#### Provided passage:

########

So after talking with MULTIPLE shops and Powertech twice I was originally going to go with the SWC prop, but they have been back ordered at Powertech since the end of December.

Steven at Powertech told me we could run the SRD4R14P and just keep it under the rev limit and hopefully perform decent.

I know a guy running the SRD4 in a 16 pitch and only getting 5300 rpm WOT. So you can split up the pitch and divide it out through out the rpm range and figure around 300 rpm per pitch increase/decrease give or take (yes it varies)

So if you're getting about 6300 rpm with the SRD4R13P, then a SRD4R14P should put me around 6000 rpm @ WOT.

Worst case I send it back down the road and make the swap.


----------



## FSUDrew99

Pulled the trigger on this one (14" Pitch though):

http://www.nettleprops.com/store/p/895-PowerTech-SRD-4-Blade-Stainless-Propeller-Suzuki.aspx


----------



## Pudldux

Let us know your numbers.


----------



## Marsh Pirate

Pudldux said:


> Let us know your numbers.


Very interested!


----------



## FSUDrew99

Will do. Picking up boat Tuesday BT since the hub cast is coming in and has to be made at powertech I will be getting the prop around Thursday most likely. I'll run her that afternoon.


----------



## perrymcfly

FSUDrew99 said:


> Will do. Picking up boat Tuesday BT since the hub cast is coming in and has to be made at powertech I will be getting the prop around Thursday most likely. I'll run her that afternoon.

########

[Entries for locating text and elements]
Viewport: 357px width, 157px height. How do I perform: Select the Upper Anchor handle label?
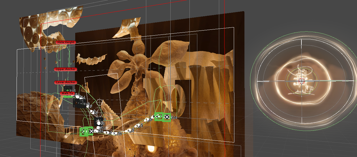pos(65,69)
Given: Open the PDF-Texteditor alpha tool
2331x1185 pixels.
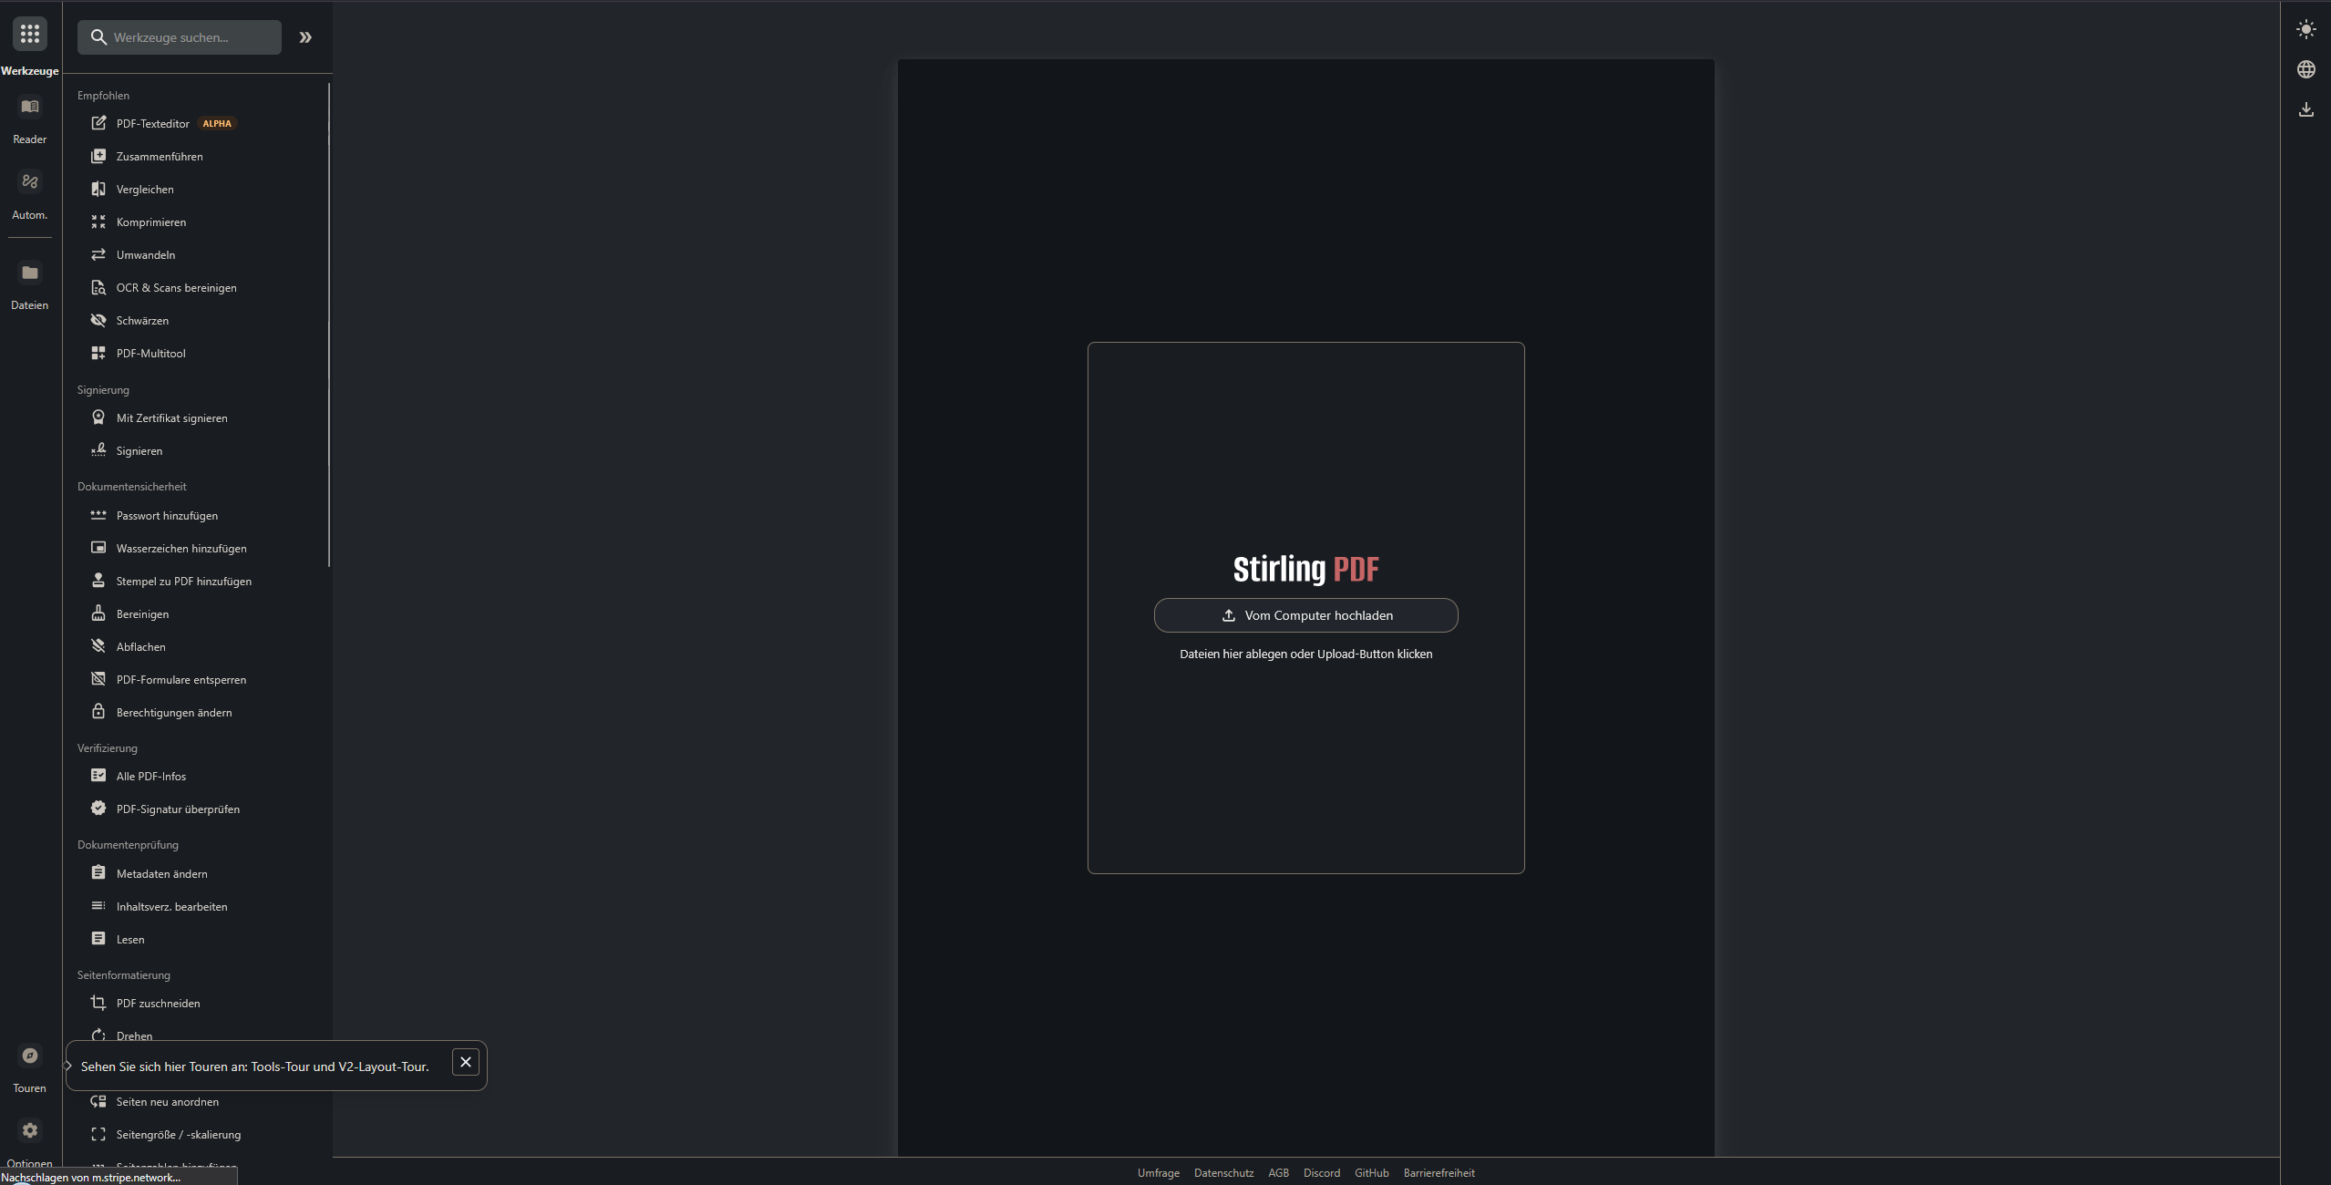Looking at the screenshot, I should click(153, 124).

########

#### Actions to take:
[1] Edit the propeller thread so that "rev limit" reads "red line", and give it again: begin at the words that have "Steven at Powertech" and stop after "6000 rpm @ WOT.".
[2] List every username that heads a post in the propeller thread.
[3] Carry on the propeller thread from the point where it stops.
The records have no connection to the propeller thread.

#### Exercise responses:
[1]
Steven at Powertech told me we could run the SRD4R14P and just keep it under the red line and hopefully perform decent.

I know a guy running the SRD4 in a 16 pitch and only getting 5300 rpm WOT. So you can split up the pitch and divide it out through out the rpm range and figure around 300 rpm per pitch increase/decrease give or take (yes it varies)

So if you're getting about 6300 rpm with the SRD4R13P, then a SRD4R14P should put me around 6000 rpm @ WOT.

[2] FSUDrew99, Pudldux, Marsh Pirate, perrymcfly

[3]
Any news on the numbers you're seeing from that prop?


----------



## FSUDrew99

perrymcfly said:


> Any news on the numbers you're seeing from that prop?



So was able to get ahold of an SWC3R14P and had it cut down on the hub to fit my Zuke from a Tohatsu motor, same 13 tooth hub though.

Ran yesterday on choppy water in the river with 15 mph wind out of the west....

Great hold shot! No slipping thank god. With myself (255) and gf (120) we hit between 32 and 33 mph. I have to watch the throttle cause if I pin it down for a while and not a lot of load like usual (myself, buddy (230) and full cooler 45 qt) it will hit the rev limiter once and a while... which I think is about 6500 rpm. I know optimal range on the motor is 5300-6300 rpm.

Ill run her Saturday and actually fish... past 4 hours on break it I can operate at normal RPMs just cant pin it for longerthan 5 mins at a time until 10 hours.....


----------



## JDRProductions

All - Very interesting thread. I'm a former Custom Gheenoe LT25 owner who just sold my previous skiff and started my new BT Mosquito build. Completion is set for late July and I'm already losing sleep. -cannot wait to get my hands on the Mosquito! I'm here in Texas and we fish areas that are super skinny, so I'm trying to find the perfect prop setup for the Mosquito running Zuke 60. I do have access to a local prop shop in Austin that does excellent work, and I had them add more cup twice on the Powertech prop I ended up running on my Custom Gheenoe in the past.

For the Mosquito, I'd like to re-open this thread and get some input from other owners. *Anyone have new performance numbers for the SWC in various configs on a Mosquito with Zuke 60? -or other prop configs you are happy with?* I definitely want to be able to run the motor up to near-rev limiter. Hole shot is important to me, but I'd still like the skiff to run in the mid 30's or beyond if possible with the Zuke 60. Ideally, I'd like a prop that will allow me to jump the Mosquito up with jackplate at or near full height, to where just the skeg is sticking below the bottom of transom.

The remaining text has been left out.